Failing on NC after 1, 2, 3 days, I'm so weak.

Hi All,

I split up from my ex 6 weeks ago and it still feels like the first day, I am distraught and miss him so much it physically hurts. My story is that I broke up with him, then after I calmed down and wanted to make up he refused.

The background is that my boyfriend is 15 years younger than me, we met when I was on holiday visiting a place I used to live, I was 40 and he was 25. Eight years later we were still together in a really strong relationship, we were like best friends, enjoyed each others company, sex was great and we also had our own separate interests. He was taking coke socially but then it started to increase and he’s become a heavy frequent user. He works offshore, earns good money and when he’s home he’s in holiday mode and out all the time. I work so we were starting to spend less and less time together, when he was with me he was basically just recovering from a day or 2 session. I got to feel that we were growing apart and the age gap was getting bigger.

So we argued a few times, broke up once for a week and got back together, everything was perfect until another argument, I asked him to leave, then I calmed down and wanted him back but he said no. He wants to live this party lifestyle and I’m not involved in it.

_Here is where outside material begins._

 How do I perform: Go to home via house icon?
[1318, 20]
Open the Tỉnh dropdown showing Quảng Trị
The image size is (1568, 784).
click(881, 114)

I have committed all of the mistakes mentioned in the main article, I have become the crazy ex, to be fair he has been nothing but patient and kind to me. He just says he loves me but doesn’t want to hurt me anymore. Last night I got drunk and I think I pushed him to the limit, I text him this morning but he hasn’t replied, this is the first time he has not replied and I know now that I really have to do NC. I understand that his coke habit is an issue for me and I have to use this time to decide if it’s a deal breaker for me and if I should stop trying to get him back but, all the other parts of our relationship are great.

I only found this site last week and since then have tried NC and failed about 4 times. What will he go through now? During the next 30 days he will be here for 1 more week, then he will be offshore and the NC will end when he gets back, maybe I should continue NC until another week after he is back?

I really want him to miss me and remember the good times but I worry that he’s just glad it’s over so he can carry on with what he’s doing with any hassle from me.

You can’t make someone miss you. They either miss you or they don’t. There’s nothing you can do to force them to miss you.

The only time no contact can really cause an issue in a case like this is if the other party doesn’t know you want to get back together or thinks you don’t care. If the other party doesn’t know one or the other, then both people might think it is over because the other person doesn’t care when it actually isn’t over.

In this case, he knows, pretty well, that you care and you want to get back together. Because of that, contacting him more is only going to push him away.

My 2 cents would be to continue no contact (or attempted no contact :)). I know he is there for a time and gone for a time but I don’t think that should go into the equation to determine how long you should be in no contact. No contact is also a time to work on yourself and to do things to make yourself feel better, not thinking about the other party as much as possible. Not because you don’t care but because you do.